About one-thirteenth of the body's weight is calculated to be blood. Granting for the sake of argument that the average body that we would desire to draw blood from would weigh 208 pounds, then that average body would contain 16 pounds of blood. One pound of blood is practically equal to one pint, making the average body to contain about 16 pints of blood.
After death about one-fourth of the blood of the body is found in the portal system. The portal system has capillaries at both ends so that it is impossible to draw this blood.
After death about one-fourth of the blood of the body is found in the tiny capillaries and tissues, blood which by the ordinary methods used today the embalmer is unable to draw.
After death about one-fourth of the blood of the body is found in the azygos system, and points dependent in the body, which blood, too, it is impossible to draw.
This leaves about one-fourth of the blood of the body, which we are able to draw.
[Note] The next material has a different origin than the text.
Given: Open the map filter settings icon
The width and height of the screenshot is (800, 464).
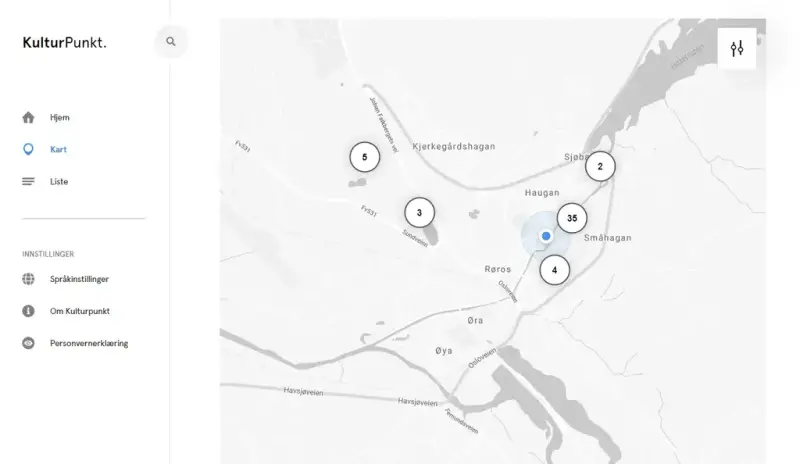Looking at the screenshot, I should click(737, 49).
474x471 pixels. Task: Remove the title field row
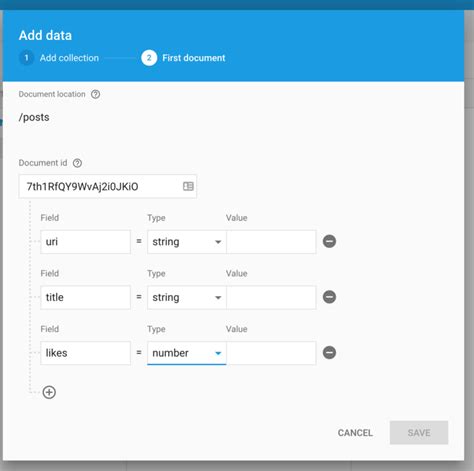[x=329, y=297]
One-fourth of 16 pints, is 4 pints which is the maximum we can draw from the average body.
The point of this argument is that if from the average body you have taken from two to four pints of pure undiluted blood, then you should be satisfied. If the majority of this blood has been taken from the face you will get the desired cosmetic effect. The claims by some that they are able to draw a gallon or more of blood is in our judgment erroneous, as we feel the blood has been greatly diluted. We have tested this out many times with the aid of control solutions and have found that what the embalmer would ordinarily call thin blood was composed of from 10 to 30% blood and from 70 to 90% fluid.